■ **HOW TO COMPLETE THIS TASK**: Once you find the line with "Select the Financial" in the entries below, return exactly every line from it through the line with "Click the val".

■ **SUPPLIED DATA**:

┌──

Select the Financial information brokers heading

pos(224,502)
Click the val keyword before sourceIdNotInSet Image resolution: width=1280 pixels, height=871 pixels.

└──
┌──

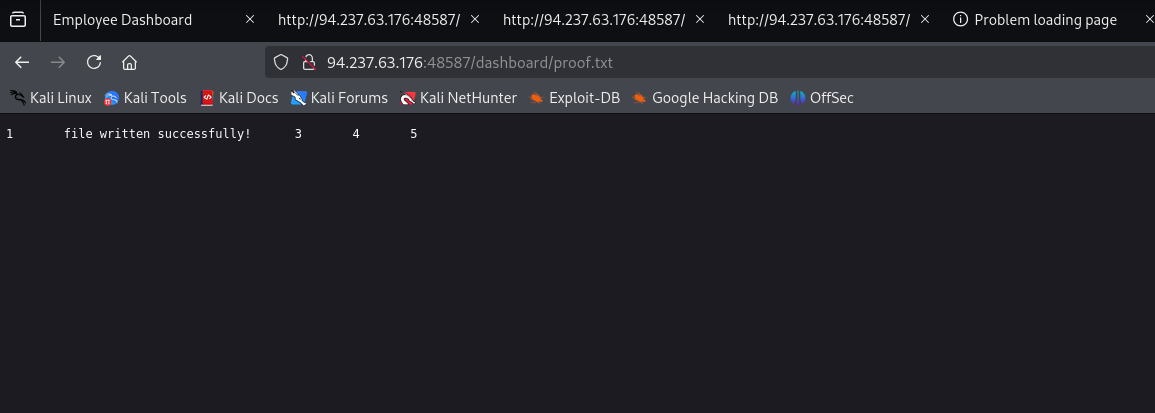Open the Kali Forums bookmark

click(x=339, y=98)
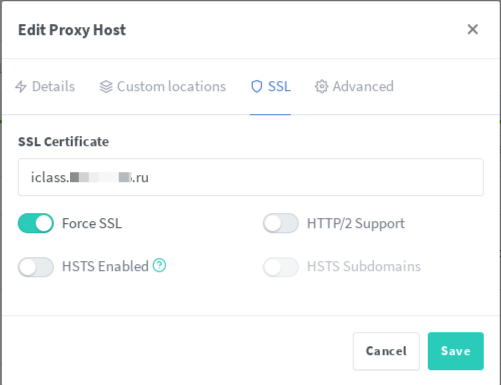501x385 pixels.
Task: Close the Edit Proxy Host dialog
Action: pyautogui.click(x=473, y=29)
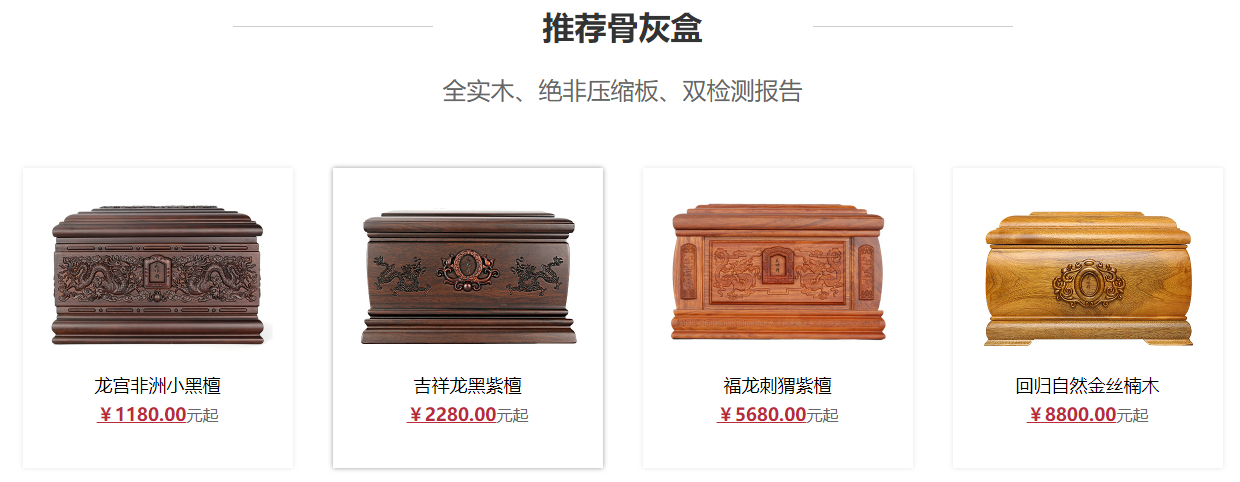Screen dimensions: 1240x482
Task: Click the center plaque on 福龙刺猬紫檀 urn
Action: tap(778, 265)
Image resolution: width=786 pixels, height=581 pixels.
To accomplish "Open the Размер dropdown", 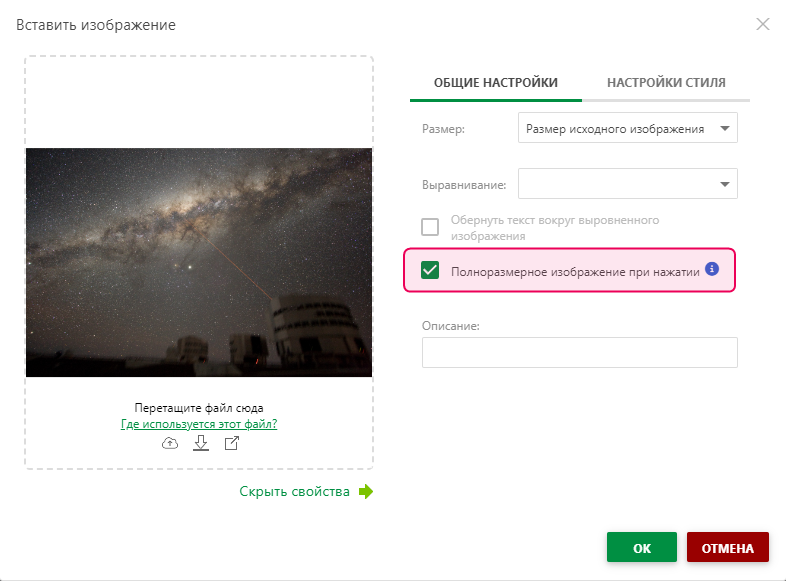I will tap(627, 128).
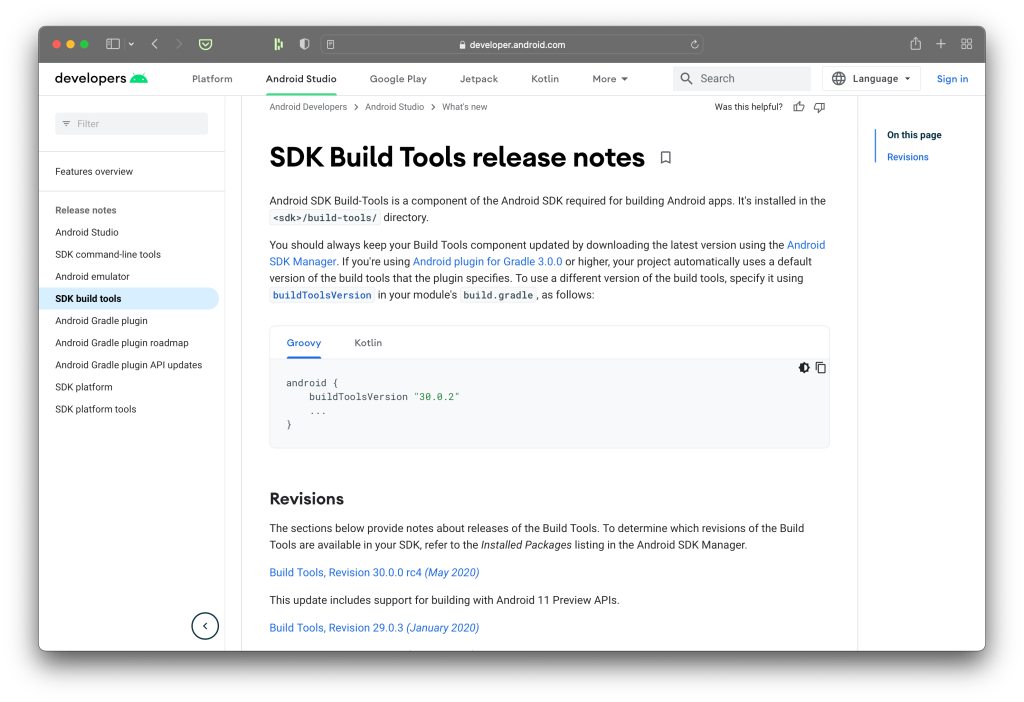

└──

■ **PROBLEM SOLUTION**:
Select the Financial information brokers heading

pos(224,502)
Click the val keyword before sourceIdNotInSet Image resolution: width=1280 pixels, height=871 pixels.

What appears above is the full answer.